The corners of his eyes turn a bright, wet red. “You must apologize,” he says to me.
“But,” I say. I fumble for the words. I do want to say them. But the words won’t come. “I didn’t run over it,” I say. I put my hand to my neck and shake my head. If I told them I’d like very much to say it but can’t, they wouldn’t believe me.
Jules rolls down her window. “I didn’t see it. I feel awful. Oh, West, apologize.”
My throat is tight and dry and I think I’m choking. “I apologize!” I yell.
Dan leans back toward my open window. “How much?” he asks Tachi.
Jules digs in her purse and hands Tachi a twenty-dollar bill.
“Are you nuts? This is a hundred fifty at least,” Tachi says, still choked up.
“One-fifty?” Jules says. “I don’t have that. You shouldn’t have been driving your toy in the middle of the street. It was bound to happen. Dan? West? Do you have any money?”
“That’s plenty. It was an accident,” Dan says.
Tachi scoffs. “It was not a toy.” Leaving the money, he sulks off to his stoop a few feet away, cradling his truck, and stares at us.
This is a sign: every victory comes with a price.

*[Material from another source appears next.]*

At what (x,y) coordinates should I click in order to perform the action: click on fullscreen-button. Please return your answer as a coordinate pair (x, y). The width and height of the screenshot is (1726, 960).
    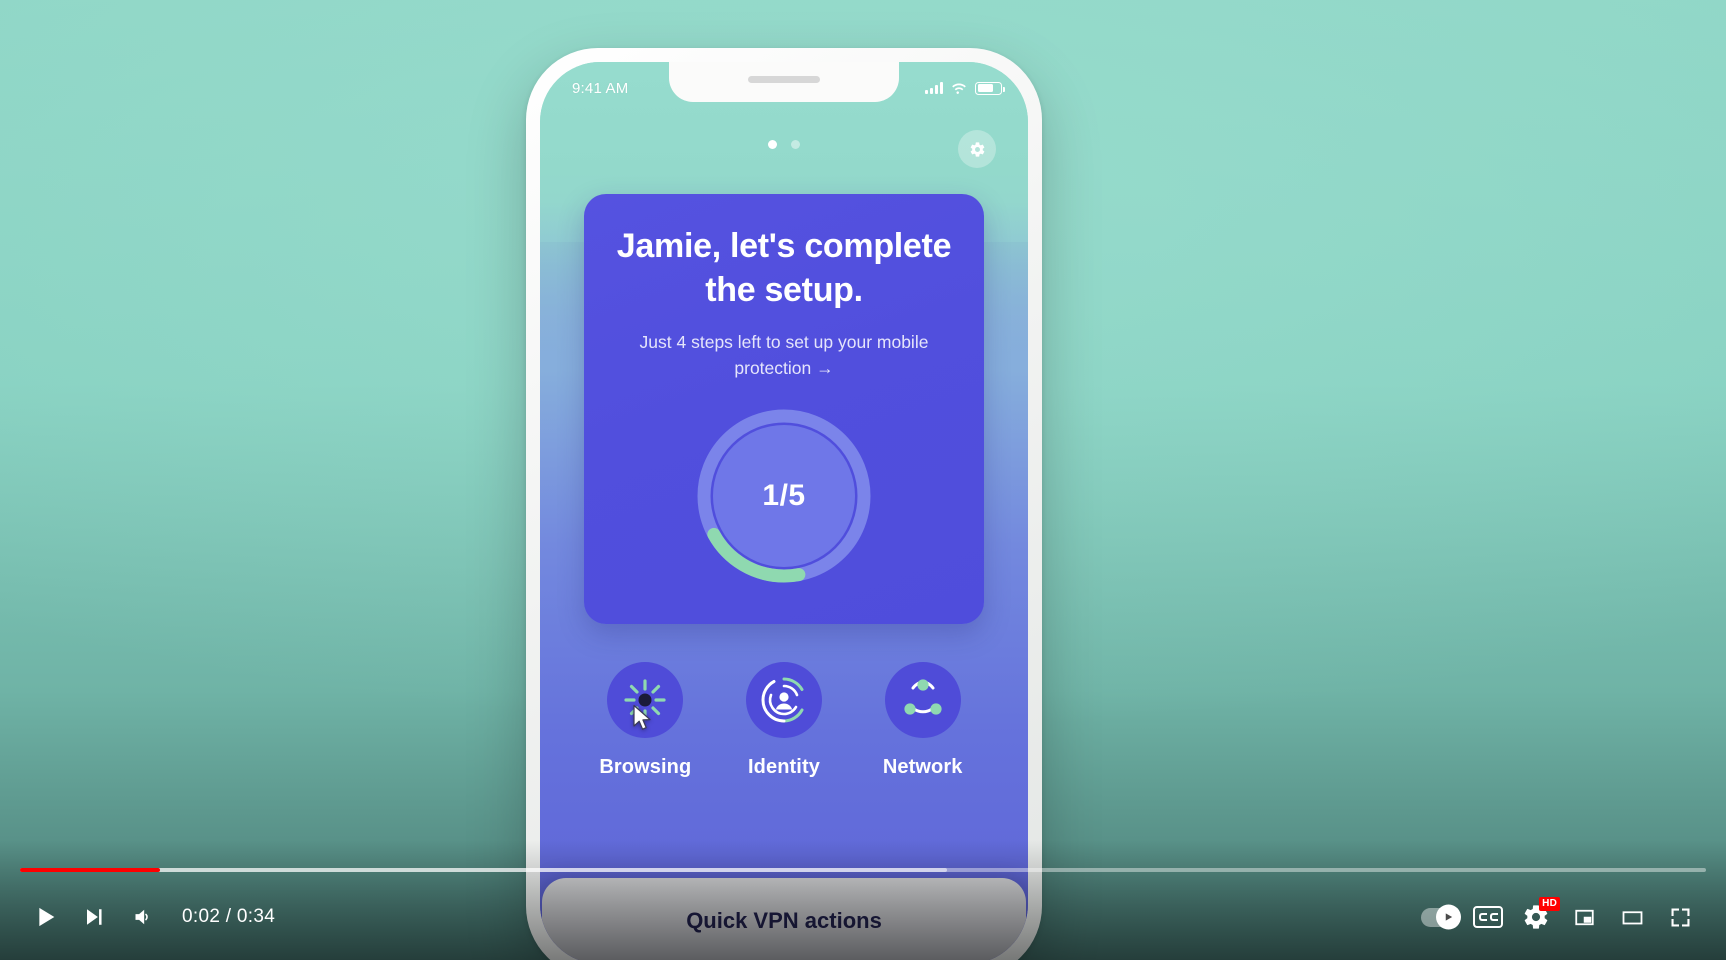
    Looking at the image, I should click on (1680, 917).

I am still on track.
“I’ll run up,” Dan says, opening his door. “You two stay here.” He reaches between the front seats and holds his hand toward me, palm open. I stare at it. “Keys?”
“Thanks a lot,” I say to Jules. “I can never show my face in this neighborhood again.” I dig into my jeans pocket and place the keys in Dan’s palm a little too hard. “It’s probably on the kitchen counter,” I tell him. “Or the nightstand. Or the windowsill.”

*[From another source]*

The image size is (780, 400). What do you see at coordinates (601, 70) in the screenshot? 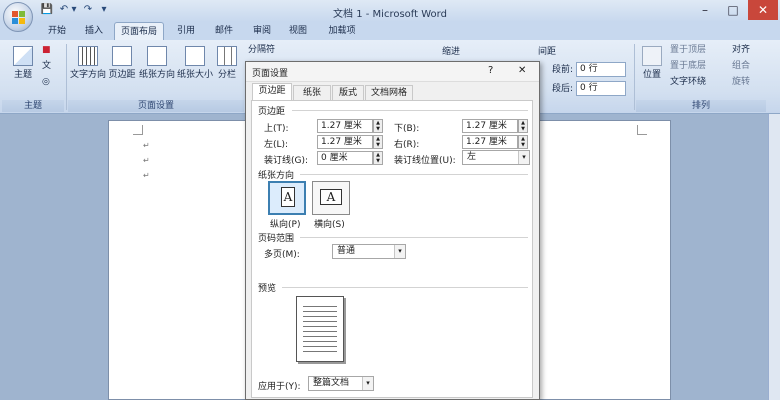
I see `space-before-input: 0 行` at bounding box center [601, 70].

“I’ll find it.” Dan sprints across the street, agile for such a burly guy.
This is my chance to talk to Jules alone but it’s hard to figure out where to begin without wasting time. Do I tell her about the painting? Or about Dan and the Hasidim at the landmine house? Or Nicolette and time travel? But it’s a terrible thought that makes me ram my head into the back of Jules’s headrest — I just let Dan go up to the apartment. Alone. As in without me. He could be doing anything. He could be bugging the walls and mirrors. He’s probably looking in my closet for Nicolette. Ransacking for clues.
I don’t bother shutting the car door behind me. I dash across the street and punch a bunch of numbers until someone buzzes me in. My legs are Jell-O, running up the stairs. I pull them by the knees to make them go. Jules must have caught the front door before it shut because I hear her padding up behind me. Catch my breath on the landing between the third and fourth floors. But Jules is only a flight below, huffing up, faster than me. I climb the last flight and a half — and there’s Dan, coming out of my apartment with my prescription and my messenger bag.
“When was the last time you cleaned up in there, bud? Whewee.” He waves his hand in front of his face.
Jules comes running up after me. “West, what are you doing?”
“I forgot — I need—”
“I grabbed you a few pairs of clean underwear and some shirts just in case, hope you don’t mind,” Dan says, smiling away. “Don’t know how long your stay at the hospital will be.”